映画『イワン・ワシーリエヴィチ、バック・トゥ・ザ・フューチャー』のワンシーン
レオニード・ガイダイ/モスフィルム、1973
昔から、ロシア人はごちそう好き。宴会好きにロシアならではの豪快さが加わった結果、さまざまなメニューが生まれた。

 私達のご先祖はクラーガという、麦粉のカーシャ(かゆ)を大変好んだ。これはライ麦粉と麦芽、ガマズミの実から作る料理である。麦芽をお湯で溶いて1時間ほど浸した後、倍量のライ麦粉を追加。この生地をこねてから、25~28℃程度まで冷まし、ライ麦パンの皮を使って発酵させる。発酵した生地は密閉容器に入れて、余熱した窯に8~10時間置く。クラーガは口当たりの良い甘酸っぱさが特徴で、風邪、神経系、心臓、腎臓、肝臓、胆石などの疾患に効くとされてきた。

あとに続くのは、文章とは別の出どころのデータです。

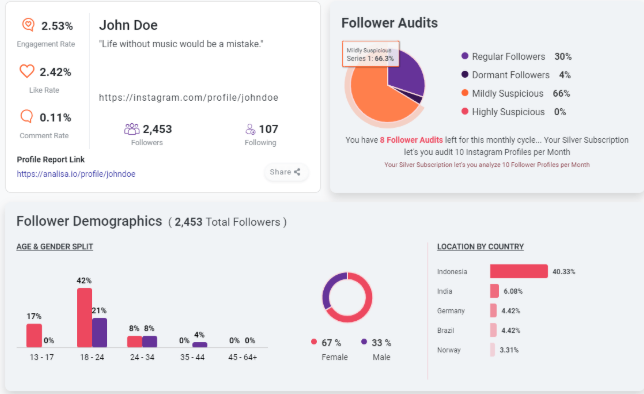Click the gender donut chart

(347, 297)
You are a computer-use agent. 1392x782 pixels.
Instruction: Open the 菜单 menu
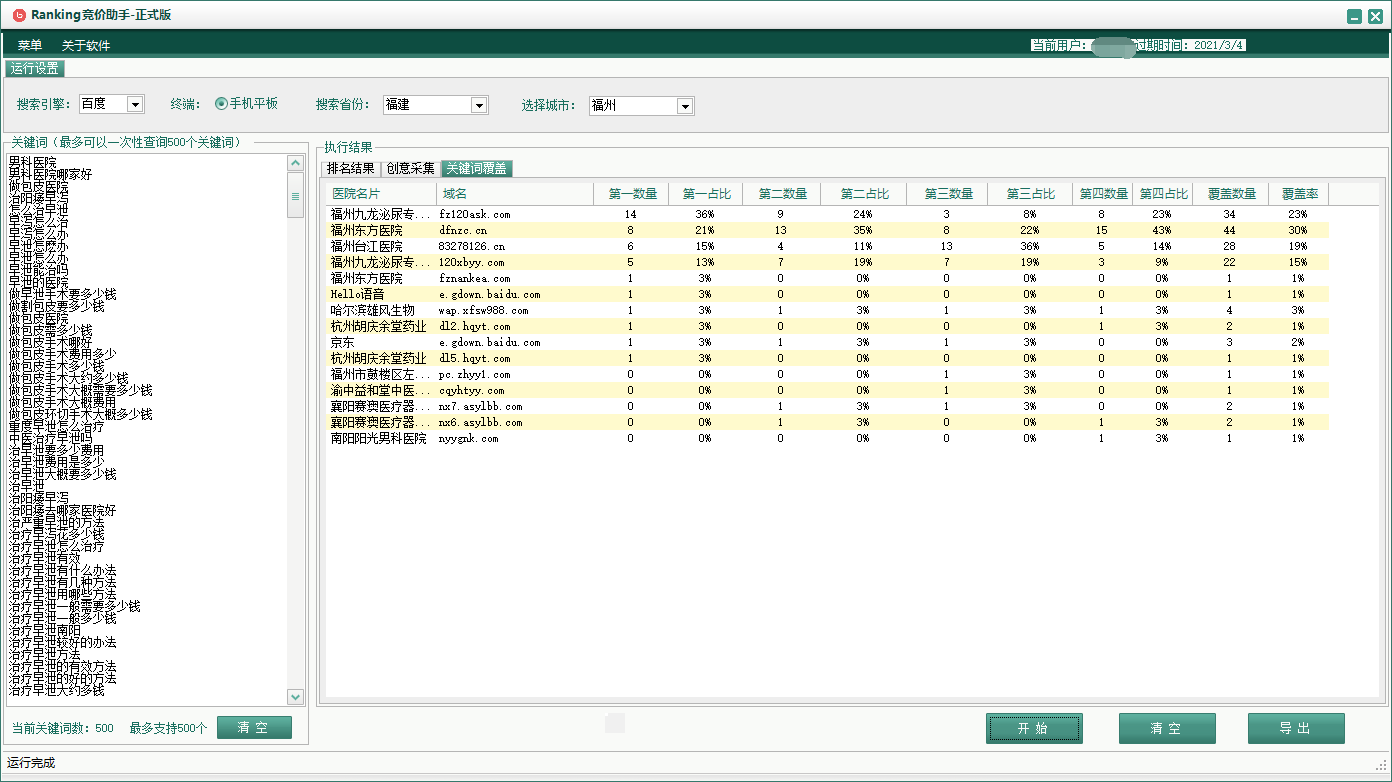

 カルーガ生地も人気があった。ポヴィドロ(ジャムの一種)に似たデザートで、ライ麦の乾パンを砕いたものを2カップに対し、砂糖シロップ1カップを混ぜる。これにシナモン、クローブ、八角、カルダモンなどのスパイスを加える。

 ヤロスラフ賢公とウラジーミル・モノマフの頃の人気料理は、ツァーリ風コチョウザメのキノコ詰めであった。熱湯をかけてから魚の内臓と背骨を取り除き、身にレモンと胡椒をすり込んで、ペースト状にしたベリー類を塗る。腹部にポルチーニ茸と炒めたタマネギを詰め、動物の腱で縫い合わせる。その後、魚のブイヨン、乳脂、スメタナ、漬け汁、新鮮なハーブで作ったホワイトソースに浸して蒸し煮にする。

コンスタンチン・マコフスキー、『接吻の儀式』、1895年
ロシア美術館
コンスタンチン・マコフスキー、『ボヤールの婚礼の饗宴』、1883年
ヒルウッド美術館(ワシントンD.C.)

 新年を12月31日から1月1日かけて祝うよう布告したのは、ほかならぬピョートル1世である。当時、大晦日の夜は「気前の良い」夜と呼ばれ、貴族のための「大テーブル」だけでなく、平民のためにも様々な豪華な料理が用意された。この日のために建設された凱旋門のそばには食べ物の他に、ワインやビールの大樽も並べられた。新年を祝う帝室のテーブルのメインディッシュは、仔豚のそば粥添え、ザワークラウトもしくはリンゴを添えた焼きガチョウであった。家庭の宴会では、冷たい前菜としてハムと、ボイルドポークのニンニク詰めが供された。メインは野菜のシチー、ザリガニのスープ、ピロシキと層状のパテなどであった。殻を剥いたザリガニ、ウズラの塩漬け、カモの詰め物、チョウザメの新鮮な塩漬けなどはご馳走とされた。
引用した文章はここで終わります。